Source extract ->
PHOTOS: Calgary Catholic School District headquarters (Screen grab from Google Street View). Below: Mr. Justice Donald Layh being sworn in in 2014 (Yorkton Today), Edmonton Catholic School District Headquarters, Edmonton Public School Trustee Michael Janz.

Holy smoke! The ruling Thursday by a Saskatchewan judge that the province’s government may no longer legally fund non-Catholic students in Catholic schools is the legal equivalent of the Mother Of All Bombs!

In an era of declining enrolments in many communities in which separate Catholic school boards successfully compete with public schools for students of all faiths and no faith, and the public money that comes with them, the implications for the separate Catholic school system are potentially devastating.

It will be interesting to see the reaction to this ruling from supporters of often financially hard-pressed public schools, many of whom think funding two redundant school systems is unfair and wasteful, while others, like teachers’ unions, have a vested interest in a healthy Catholic school system. Needless to say, the political implications in both Saskatchewan and Alberta, and Ontario as well, are far-reaching.

It was only just starting to sink in yesterday what a catastrophe this ruling could be for Catholic education both in Saskatchewan and Alberta. In these two former parts of the North West Territories, the same 150-year-old constitutional compromise led to the creation of large and powerful Roman Catholic school systems that nowadays need plenty of non-Catholic students to maintain their position in the community, not to mention their cash flow.

For example, some estimates suggest that only half of the 40,000 children in the schools run by the Edmonton Catholic School District have Roman Catholic baptismal certificates. At best, then, if the ruling were to be applied here as well, Catholic education would be in for a significant downsizing and the Edmonton Public School Board would have to pick up most of the pieces. After all, a few non-Catholic parents might be willing to pay full school fees to keep their kids in Catholic school, but many wouldn’t, even if they could afford it.

So an appeal is certain of the ruling by Mr. Justice Donald Layh of the Saskatchewan Court of Queen’s Bench in the lawsuit that arose in 2003 from the situation in the town of Theodore, where a public school was closed for lack of students, a Catholic school opened, and many parents transferred their children to the Catholic system to keep them off buses and close to home.

The outcome Thursday in the long legal dispute between the public Good Spirit School Division and the Christ the Teacher Catholic Separate School Division was Mr. Justice Layh’s ruling that provincial funding for non-Catholic students “is a violation of the state’s duty of religious neutrality” under the Canadian Charter of Rights and Freedoms.

Moreover, he ruled, “provincial government funding of non-minority faith students attending separate schools is a violation of equality rights” set out in the Charter.

Extracted material ->
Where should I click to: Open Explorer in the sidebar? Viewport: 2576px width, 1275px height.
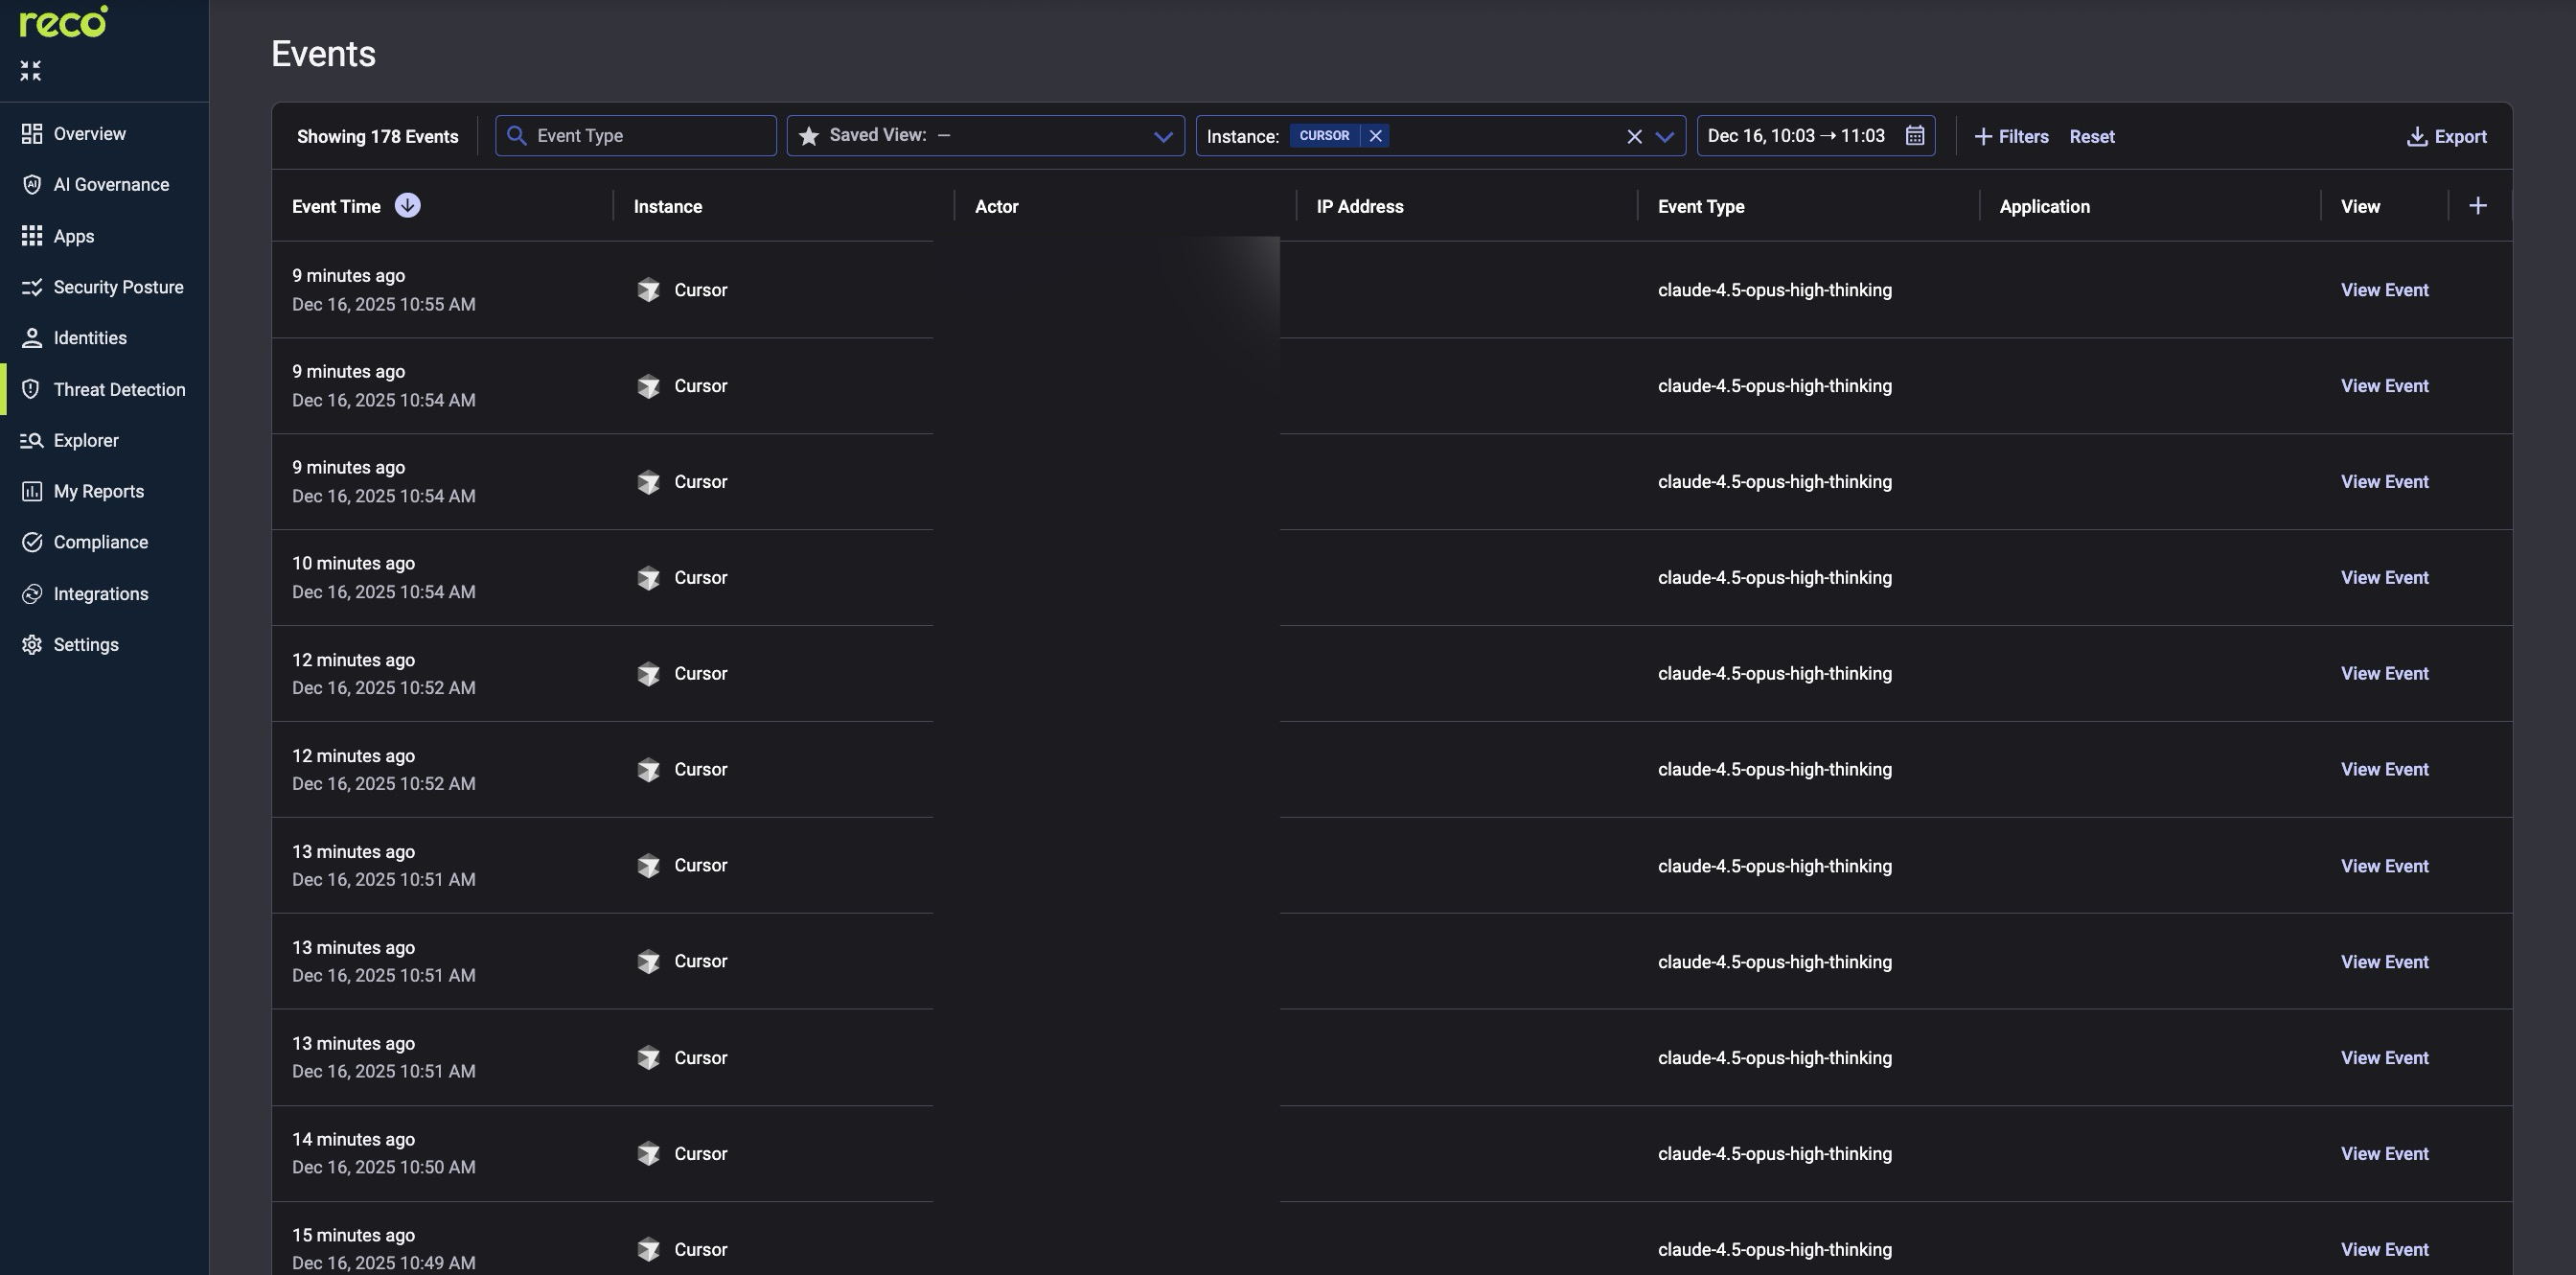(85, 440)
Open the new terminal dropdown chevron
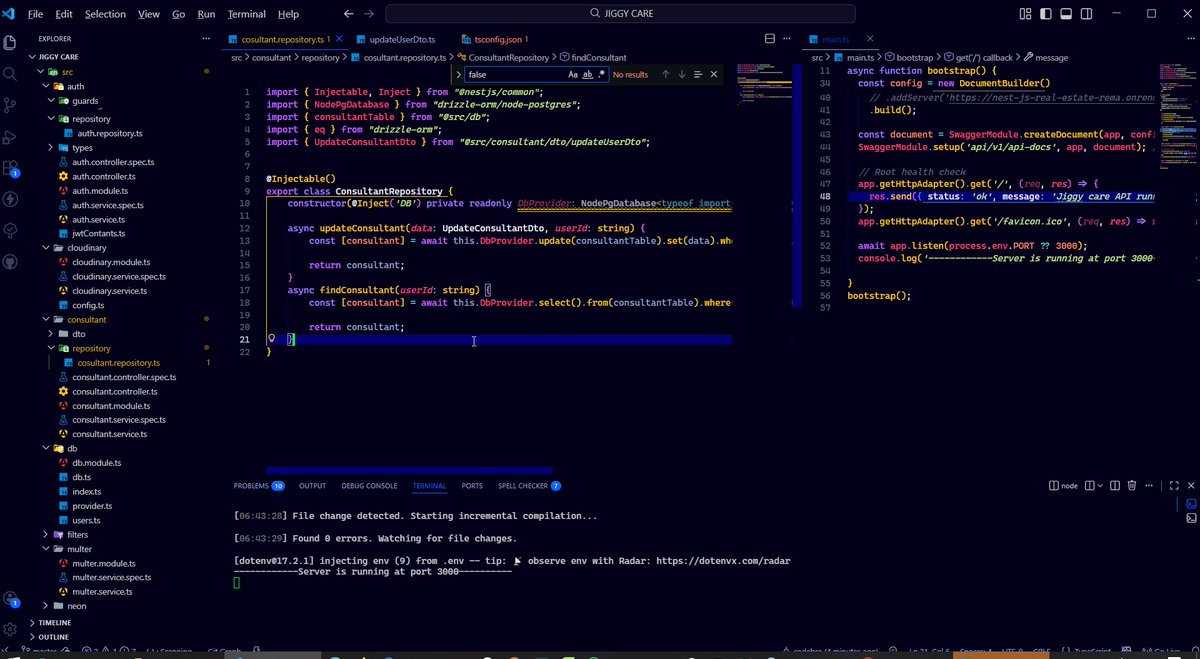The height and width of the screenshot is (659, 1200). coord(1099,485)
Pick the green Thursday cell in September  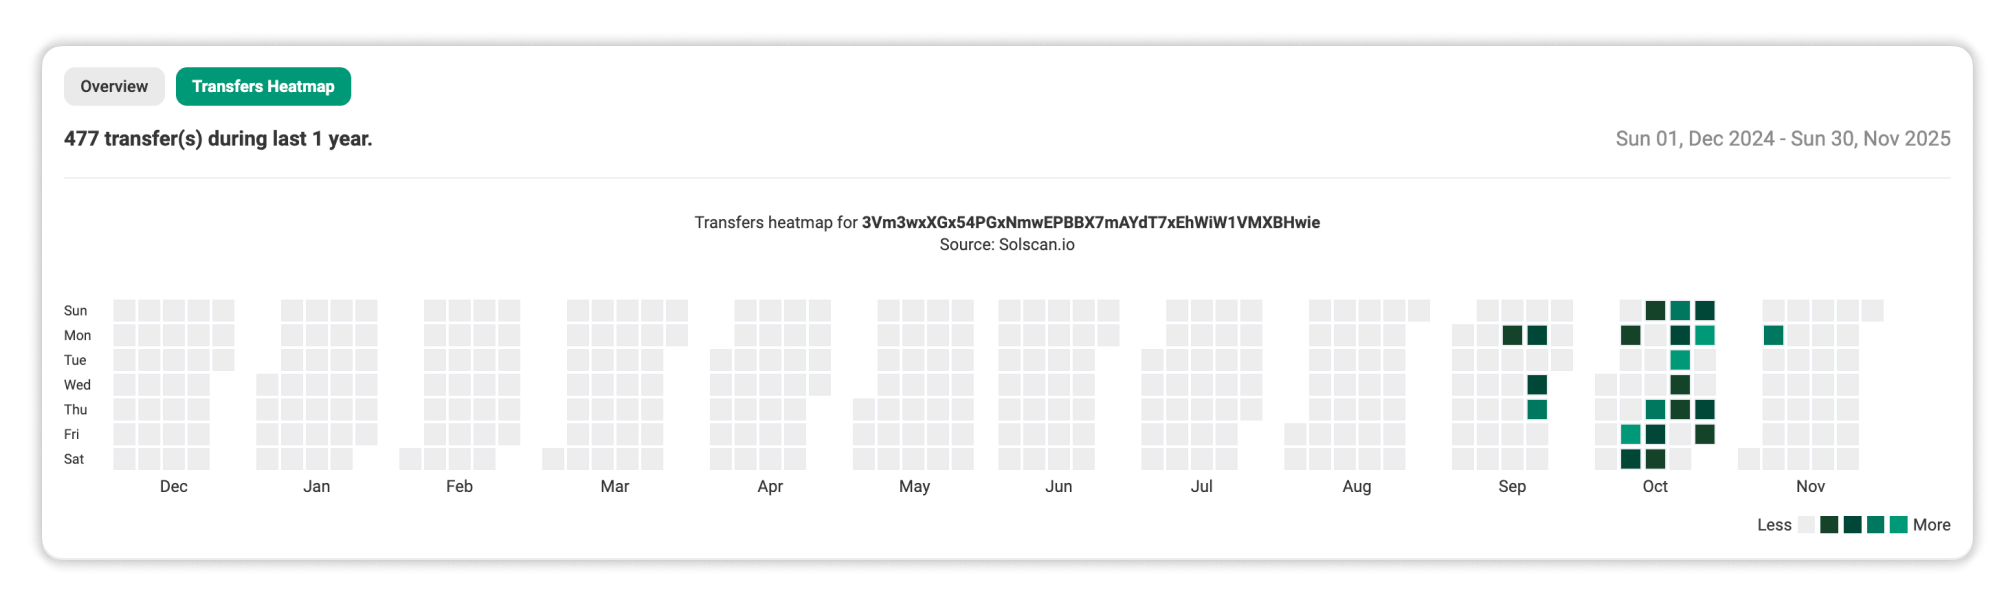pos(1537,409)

Direction ->
Answer these questions from the article on the Saskatchewan school-funding ruling:
1. How many children attend schools run by the Edmonton Catholic School District?
2. Which court was Mr. Justice Donald Layh sitting on when he made the ruling?
3. Which two school divisions were on opposite sides of the legal dispute?

Expected output ->
1. 40,000 children.
2. The Saskatchewan Court of Queen's Bench.
3. The public Good Spirit School Division and the Christ the Teacher Catholic Separate School Division.